According to the Enterprise Ethereum Alliance (EEA) website, the alliance is a member-driven standards organisation whose charter is to develop open blockchain specifications that drive harmonisation and interoperability for businesses and consumers worldwide.
The EEA’s global community of members is made up of leaders, adopters, innovators, developers, and businesses who collaborate to create an open, decentralised web for the benefit of everyone.
In essence, the EEA is a space for organisations to share knowledge and foster the widespread adoption of the Ethereum protocol among institutional payers.
Some of its founding members are Accenture, EY, the Ethereum Foundation, a conglomerate of banks (including BBVA and Santander), and other key players in various industries.
The EEA stack
One of the first documents I looked into when researching the EEA was how the alliance promoted its architecture stack. In my view, it’s key to understand how different cryptocurrency protocols, software, and dApps will communicate with other blockchains and with each other.
You can see the EEA’s proposed architecture stack below courtesy of the alliance’s website.
I personally believe the ultimate goal of the EEA’s stack is to promote the widespread adoption of the Ethereum blockchain by making it more accessible and scalable.
At the base of the stack we have the network protocols being used. At the time of writing, only a public protocol, the Ethereum protocol, is available. On top of the network protocol, we have the ledger and consensus mechanisms in the core blockchain layer.
The stack shows that multiple algorithms may be used (PoW, PoA, dBFT, and more) with the goal of increasing the number of both on-chain and off-chain storage solutions to augment speed while maintaining high levels of security. Execution is carried out through either the Ethereum virtual machine (EVM) or through pre-agreed contracts.
Another level up, we see how the enterprises will communicate with the different protocols. It’s possible to add any number of features such as increased centralisation, privacy, or any other permission checks. In essence, the EEA can introduce private blockchain solutions that somehow mimic Ethereum’s functionality.
In the two levels above that, we see both the tools and applications respectively. In short, tools are used by developers to facilitate communication between applications and the blockchain layer, such as wallets or integration libraries.
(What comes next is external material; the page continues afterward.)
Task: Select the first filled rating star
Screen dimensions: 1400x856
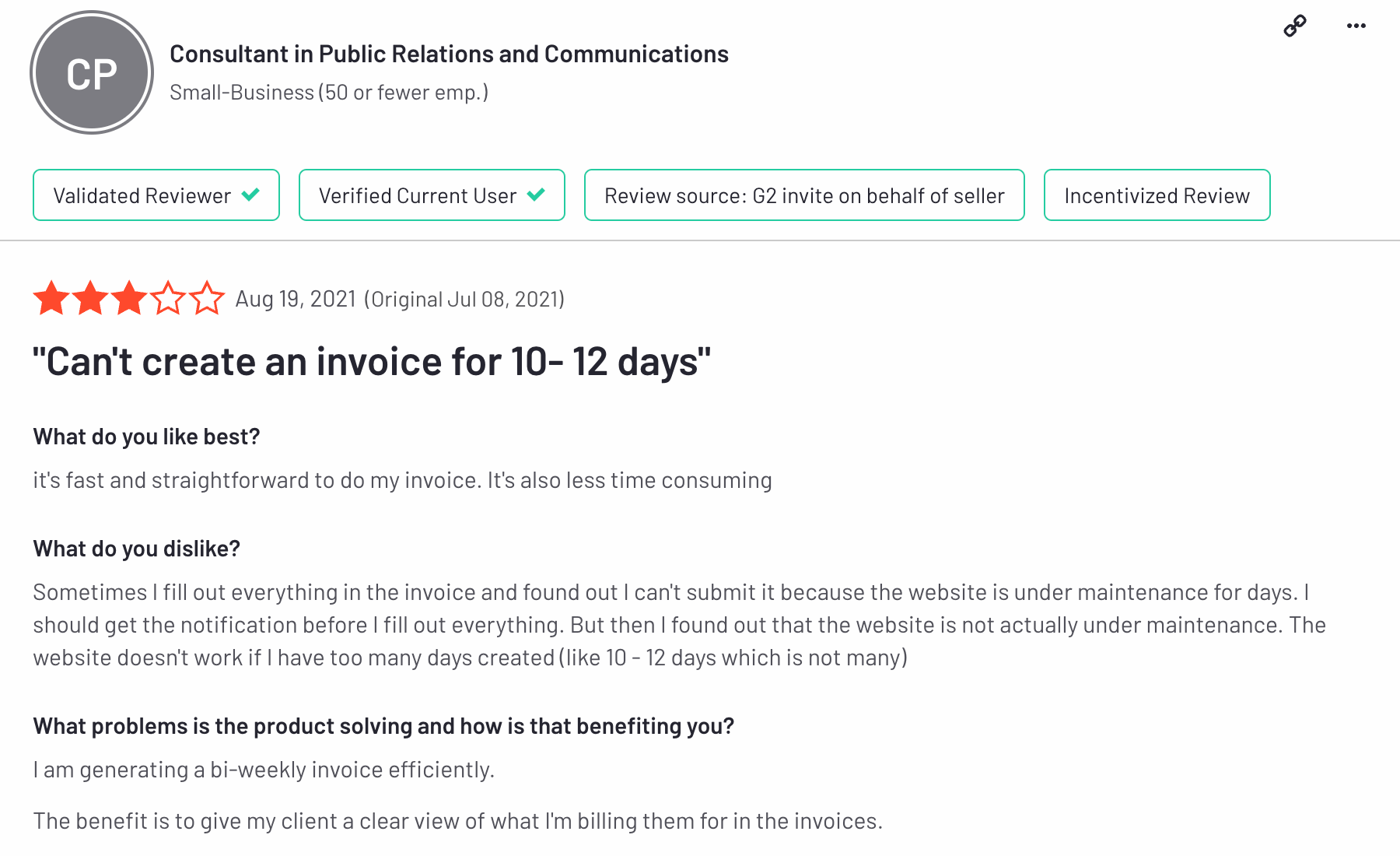Action: click(51, 299)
In the application layer, apps like token standards (ERC), identity management, or the Ethereum Name Service (ENS) exist as programs (smart contracts).
Proposed use cases
There are a number of use cases proposed by the EEA in order to facilitate the adoption of blockchain technology.
The most notable, which can be found on GitHub, are:
- International payments
- A national-level smart contract platform
- Cross-value adjustment
- Illiquid securities management
- Anonymous voting systems
With the introduction of preconceived modules to apply the entire development stack, there is an extra incentive for companies to pursue this technology. Not only does it become easier to implement given the multiple proven use cases, organisations also have quality documentation released by EEA members at their disposal.
In short, the Enterprise Ethereum Alliance is bridging the gap between organisations and the applications of public and private blockchain technology.